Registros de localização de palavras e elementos

====

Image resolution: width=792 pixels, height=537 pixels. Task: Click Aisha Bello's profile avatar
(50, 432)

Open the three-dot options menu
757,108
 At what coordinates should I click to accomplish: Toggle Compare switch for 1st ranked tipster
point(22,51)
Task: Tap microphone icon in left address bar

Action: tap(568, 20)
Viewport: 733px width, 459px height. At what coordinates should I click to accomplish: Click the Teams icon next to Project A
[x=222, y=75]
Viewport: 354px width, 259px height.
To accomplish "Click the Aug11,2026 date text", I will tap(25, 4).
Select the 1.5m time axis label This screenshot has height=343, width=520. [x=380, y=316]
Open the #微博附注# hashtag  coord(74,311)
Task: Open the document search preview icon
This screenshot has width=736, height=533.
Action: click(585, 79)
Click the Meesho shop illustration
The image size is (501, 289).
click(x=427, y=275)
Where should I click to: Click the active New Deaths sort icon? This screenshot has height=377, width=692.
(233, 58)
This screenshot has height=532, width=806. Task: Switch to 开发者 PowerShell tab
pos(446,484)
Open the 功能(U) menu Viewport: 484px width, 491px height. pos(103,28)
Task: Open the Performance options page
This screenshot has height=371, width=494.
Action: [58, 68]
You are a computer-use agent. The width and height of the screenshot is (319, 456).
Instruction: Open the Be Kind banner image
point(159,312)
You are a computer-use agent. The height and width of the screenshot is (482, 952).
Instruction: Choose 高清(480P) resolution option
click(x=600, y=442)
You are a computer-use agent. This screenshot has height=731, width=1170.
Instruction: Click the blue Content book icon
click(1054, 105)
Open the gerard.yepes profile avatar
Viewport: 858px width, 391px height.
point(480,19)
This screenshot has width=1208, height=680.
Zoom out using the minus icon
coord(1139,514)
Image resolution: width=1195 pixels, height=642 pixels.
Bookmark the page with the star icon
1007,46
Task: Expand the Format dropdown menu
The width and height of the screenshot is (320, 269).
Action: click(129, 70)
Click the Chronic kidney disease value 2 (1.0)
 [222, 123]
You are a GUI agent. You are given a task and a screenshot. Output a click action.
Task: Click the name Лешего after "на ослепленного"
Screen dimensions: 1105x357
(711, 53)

====

EXERCÍCIO PROPOSTO »
Transcreva todas as linhas do material acima, sem qualquer alteração.

RESPOSTA DO EXERCÍCIO »
Image resolution: width=792 pixels, height=537 pixels. Task: Click Aisha Bello's profile avatar
(50, 432)

Open the three-dot options menu
757,108
 At what coordinates should I click to accomplish: Toggle Compare switch for 1st ranked tipster
point(22,51)
Task: Tap microphone icon in left address bar

Action: tap(568, 20)
Viewport: 733px width, 459px height. At what coordinates should I click to accomplish: Click the Teams icon next to Project A
[x=222, y=75]
Viewport: 354px width, 259px height.
To accomplish "Click the Aug11,2026 date text", I will tap(25, 4).
Select the 1.5m time axis label This screenshot has height=343, width=520. [x=380, y=316]
Open the #微博附注# hashtag  coord(74,311)
Task: Open the document search preview icon
This screenshot has width=736, height=533.
Action: click(585, 79)
Click the Meesho shop illustration
The image size is (501, 289).
click(x=427, y=275)
Where should I click to: Click the active New Deaths sort icon? This screenshot has height=377, width=692.
(233, 58)
This screenshot has height=532, width=806. Task: Switch to 开发者 PowerShell tab
pos(446,484)
Open the 功能(U) menu Viewport: 484px width, 491px height. pos(103,28)
Task: Open the Performance options page
This screenshot has height=371, width=494.
Action: [58, 68]
You are a computer-use agent. The width and height of the screenshot is (319, 456).
Instruction: Open the Be Kind banner image
point(159,312)
You are a computer-use agent. The height and width of the screenshot is (482, 952).
Instruction: Choose 高清(480P) resolution option
click(x=600, y=442)
You are a computer-use agent. This screenshot has height=731, width=1170.
Instruction: Click the blue Content book icon
click(1054, 105)
Open the gerard.yepes profile avatar
Viewport: 858px width, 391px height.
point(480,19)
This screenshot has width=1208, height=680.
Zoom out using the minus icon
coord(1139,514)
Image resolution: width=1195 pixels, height=642 pixels.
Bookmark the page with the star icon
1007,46
Task: Expand the Format dropdown menu
The width and height of the screenshot is (320, 269).
Action: click(129, 70)
Click the Chronic kidney disease value 2 (1.0)
 [222, 123]
You are a GUI agent. You are given a task and a screenshot. Output a click action.
Task: Click the name Лешего after "на ослепленного"
Screen dimensions: 1105x357
(711, 53)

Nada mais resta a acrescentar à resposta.